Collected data
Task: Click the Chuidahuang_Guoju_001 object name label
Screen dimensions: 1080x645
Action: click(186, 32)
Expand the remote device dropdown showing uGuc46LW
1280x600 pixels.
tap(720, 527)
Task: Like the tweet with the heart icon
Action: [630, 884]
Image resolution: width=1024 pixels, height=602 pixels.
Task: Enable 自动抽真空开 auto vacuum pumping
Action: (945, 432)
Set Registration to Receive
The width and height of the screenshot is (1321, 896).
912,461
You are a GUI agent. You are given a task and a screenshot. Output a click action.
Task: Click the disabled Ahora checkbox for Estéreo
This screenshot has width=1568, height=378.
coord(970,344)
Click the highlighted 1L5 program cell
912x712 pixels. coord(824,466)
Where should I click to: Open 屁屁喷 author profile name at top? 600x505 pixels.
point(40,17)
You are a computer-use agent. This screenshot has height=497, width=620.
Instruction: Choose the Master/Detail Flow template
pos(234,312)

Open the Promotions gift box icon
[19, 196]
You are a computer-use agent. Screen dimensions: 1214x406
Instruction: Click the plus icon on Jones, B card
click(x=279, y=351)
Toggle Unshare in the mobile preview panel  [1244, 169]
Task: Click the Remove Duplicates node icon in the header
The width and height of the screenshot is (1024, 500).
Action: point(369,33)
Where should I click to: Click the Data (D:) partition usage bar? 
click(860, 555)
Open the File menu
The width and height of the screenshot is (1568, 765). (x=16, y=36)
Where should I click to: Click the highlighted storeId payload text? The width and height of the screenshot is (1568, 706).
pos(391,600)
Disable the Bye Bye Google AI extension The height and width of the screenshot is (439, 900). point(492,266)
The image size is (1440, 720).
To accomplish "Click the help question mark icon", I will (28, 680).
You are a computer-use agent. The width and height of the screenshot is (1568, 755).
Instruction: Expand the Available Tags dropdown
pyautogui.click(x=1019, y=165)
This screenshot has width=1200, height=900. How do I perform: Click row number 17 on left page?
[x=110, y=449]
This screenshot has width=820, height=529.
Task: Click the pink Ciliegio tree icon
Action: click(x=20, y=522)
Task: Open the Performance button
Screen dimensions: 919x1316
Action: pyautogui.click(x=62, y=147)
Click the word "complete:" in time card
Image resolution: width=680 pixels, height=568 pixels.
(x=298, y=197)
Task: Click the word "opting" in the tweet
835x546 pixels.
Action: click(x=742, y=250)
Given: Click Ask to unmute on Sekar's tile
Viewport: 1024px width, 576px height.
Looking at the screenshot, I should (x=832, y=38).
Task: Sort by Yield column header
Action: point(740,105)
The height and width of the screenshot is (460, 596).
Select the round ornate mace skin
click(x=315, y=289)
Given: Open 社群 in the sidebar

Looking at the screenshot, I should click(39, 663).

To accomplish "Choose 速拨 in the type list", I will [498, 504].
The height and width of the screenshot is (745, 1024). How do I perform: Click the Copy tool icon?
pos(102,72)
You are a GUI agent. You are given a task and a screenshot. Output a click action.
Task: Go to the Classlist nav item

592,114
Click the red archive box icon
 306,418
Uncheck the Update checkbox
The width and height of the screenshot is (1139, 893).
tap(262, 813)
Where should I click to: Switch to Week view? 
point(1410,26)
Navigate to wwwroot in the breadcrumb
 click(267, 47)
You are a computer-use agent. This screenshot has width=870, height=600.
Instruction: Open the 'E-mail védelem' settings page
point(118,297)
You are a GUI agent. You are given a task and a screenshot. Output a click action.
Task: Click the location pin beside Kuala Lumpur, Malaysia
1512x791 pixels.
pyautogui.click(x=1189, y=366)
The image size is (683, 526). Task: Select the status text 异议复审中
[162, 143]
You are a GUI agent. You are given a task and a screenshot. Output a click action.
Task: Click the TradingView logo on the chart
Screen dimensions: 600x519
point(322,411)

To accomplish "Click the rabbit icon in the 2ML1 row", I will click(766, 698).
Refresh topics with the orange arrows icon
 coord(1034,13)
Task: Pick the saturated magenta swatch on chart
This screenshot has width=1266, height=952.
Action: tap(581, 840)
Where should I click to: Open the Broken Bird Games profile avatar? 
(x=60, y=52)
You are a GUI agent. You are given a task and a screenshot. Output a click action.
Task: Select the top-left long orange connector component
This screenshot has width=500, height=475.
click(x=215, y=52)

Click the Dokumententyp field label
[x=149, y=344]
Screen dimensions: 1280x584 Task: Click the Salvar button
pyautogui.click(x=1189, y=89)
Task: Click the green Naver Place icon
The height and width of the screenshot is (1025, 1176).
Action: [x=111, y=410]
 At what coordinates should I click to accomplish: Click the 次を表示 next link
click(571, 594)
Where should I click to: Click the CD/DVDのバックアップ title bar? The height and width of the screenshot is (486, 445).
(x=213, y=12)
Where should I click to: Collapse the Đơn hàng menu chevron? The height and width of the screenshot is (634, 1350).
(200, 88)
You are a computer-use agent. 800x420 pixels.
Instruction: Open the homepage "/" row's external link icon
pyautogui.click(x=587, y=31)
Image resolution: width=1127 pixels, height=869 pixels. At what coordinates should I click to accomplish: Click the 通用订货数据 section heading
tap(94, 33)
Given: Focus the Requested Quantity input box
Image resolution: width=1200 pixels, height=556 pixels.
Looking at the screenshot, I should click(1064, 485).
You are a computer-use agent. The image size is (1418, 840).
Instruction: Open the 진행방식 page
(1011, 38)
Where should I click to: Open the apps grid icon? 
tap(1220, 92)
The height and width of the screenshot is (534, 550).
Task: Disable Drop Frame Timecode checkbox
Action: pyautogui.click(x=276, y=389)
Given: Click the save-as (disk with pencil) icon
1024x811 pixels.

# Task statement
A full, exact copy of the entries is the required answer.

# Response for this exercise
Task: Click the Chuidahuang_Guoju_001 object name label
Screen dimensions: 1080x645
Action: click(186, 32)
Expand the remote device dropdown showing uGuc46LW
1280x600 pixels.
tap(720, 527)
Task: Like the tweet with the heart icon
Action: [630, 884]
Image resolution: width=1024 pixels, height=602 pixels.
Task: Enable 自动抽真空开 auto vacuum pumping
Action: (945, 432)
Set Registration to Receive
The width and height of the screenshot is (1321, 896).
912,461
You are a GUI agent. You are given a task and a screenshot. Output a click action.
Task: Click the disabled Ahora checkbox for Estéreo
This screenshot has width=1568, height=378.
coord(970,344)
Click the highlighted 1L5 program cell
912x712 pixels. coord(824,466)
Where should I click to: Open 屁屁喷 author profile name at top? 600x505 pixels.
point(40,17)
You are a computer-use agent. This screenshot has height=497, width=620.
Instruction: Choose the Master/Detail Flow template
pos(234,312)

Open the Promotions gift box icon
[19, 196]
You are a computer-use agent. Screen dimensions: 1214x406
Instruction: Click the plus icon on Jones, B card
click(x=279, y=351)
Toggle Unshare in the mobile preview panel  [1244, 169]
Task: Click the Remove Duplicates node icon in the header
The width and height of the screenshot is (1024, 500).
Action: point(369,33)
Where should I click to: Click the Data (D:) partition usage bar? 
click(860, 555)
Open the File menu
The width and height of the screenshot is (1568, 765). (x=16, y=36)
Where should I click to: Click the highlighted storeId payload text? The width and height of the screenshot is (1568, 706).
pos(391,600)
Disable the Bye Bye Google AI extension The height and width of the screenshot is (439, 900). point(492,266)
The image size is (1440, 720).
To accomplish "Click the help question mark icon", I will (28, 680).
You are a computer-use agent. The width and height of the screenshot is (1568, 755).
Instruction: Expand the Available Tags dropdown
pyautogui.click(x=1019, y=165)
This screenshot has width=1200, height=900. How do I perform: Click row number 17 on left page?
[x=110, y=449]
This screenshot has width=820, height=529.
Task: Click the pink Ciliegio tree icon
Action: click(x=20, y=522)
Task: Open the Performance button
Screen dimensions: 919x1316
Action: pyautogui.click(x=62, y=147)
Click the word "complete:" in time card
Image resolution: width=680 pixels, height=568 pixels.
(x=298, y=197)
Task: Click the word "opting" in the tweet
835x546 pixels.
Action: click(x=742, y=250)
Given: Click Ask to unmute on Sekar's tile
Viewport: 1024px width, 576px height.
Looking at the screenshot, I should (x=832, y=38).
Task: Sort by Yield column header
Action: point(740,105)
The height and width of the screenshot is (460, 596).
Select the round ornate mace skin
click(x=315, y=289)
Given: Open 社群 in the sidebar

Looking at the screenshot, I should click(39, 663).

To accomplish "Choose 速拨 in the type list", I will [498, 504].
The height and width of the screenshot is (745, 1024). How do I perform: Click the Copy tool icon?
pos(102,72)
You are a GUI agent. You are given a task and a screenshot. Output a click action.
Task: Go to the Classlist nav item

592,114
Click the red archive box icon
 306,418
Uncheck the Update checkbox
The width and height of the screenshot is (1139, 893).
tap(262, 813)
Where should I click to: Switch to Week view? 
point(1410,26)
Navigate to wwwroot in the breadcrumb
 click(267, 47)
You are a computer-use agent. This screenshot has width=870, height=600.
Instruction: Open the 'E-mail védelem' settings page
point(118,297)
You are a GUI agent. You are given a task and a screenshot. Output a click action.
Task: Click the location pin beside Kuala Lumpur, Malaysia
1512x791 pixels.
pyautogui.click(x=1189, y=366)
The image size is (683, 526). Task: Select the status text 异议复审中
[162, 143]
You are a GUI agent. You are given a task and a screenshot. Output a click action.
Task: Click the TradingView logo on the chart
Screen dimensions: 600x519
point(322,411)

To accomplish "Click the rabbit icon in the 2ML1 row", I will click(766, 698).
Refresh topics with the orange arrows icon
 coord(1034,13)
Task: Pick the saturated magenta swatch on chart
This screenshot has width=1266, height=952.
Action: tap(581, 840)
Where should I click to: Open the Broken Bird Games profile avatar? 
(x=60, y=52)
You are a GUI agent. You are given a task and a screenshot. Output a click action.
Task: Select the top-left long orange connector component
This screenshot has width=500, height=475.
click(x=215, y=52)

Click the Dokumententyp field label
[x=149, y=344]
Screen dimensions: 1280x584 Task: Click the Salvar button
pyautogui.click(x=1189, y=89)
Task: Click the green Naver Place icon
The height and width of the screenshot is (1025, 1176).
Action: [x=111, y=410]
 At what coordinates should I click to accomplish: Click the 次を表示 next link
click(571, 594)
Where should I click to: Click the CD/DVDのバックアップ title bar? The height and width of the screenshot is (486, 445).
(x=213, y=12)
Where should I click to: Collapse the Đơn hàng menu chevron? The height and width of the screenshot is (634, 1350).
(200, 88)
You are a computer-use agent. 800x420 pixels.
Instruction: Open the homepage "/" row's external link icon
pyautogui.click(x=587, y=31)
Image resolution: width=1127 pixels, height=869 pixels. At what coordinates should I click to accomplish: Click the 通用订货数据 section heading
tap(94, 33)
Given: Focus the Requested Quantity input box
Image resolution: width=1200 pixels, height=556 pixels.
Looking at the screenshot, I should click(1064, 485).
You are a computer-use agent. The image size is (1418, 840).
Instruction: Open the 진행방식 page
(1011, 38)
Where should I click to: Open the apps grid icon? 
tap(1220, 92)
The height and width of the screenshot is (534, 550).
Task: Disable Drop Frame Timecode checkbox
Action: pyautogui.click(x=276, y=389)
Given: Click the save-as (disk with pencil) icon
1024x811 pixels.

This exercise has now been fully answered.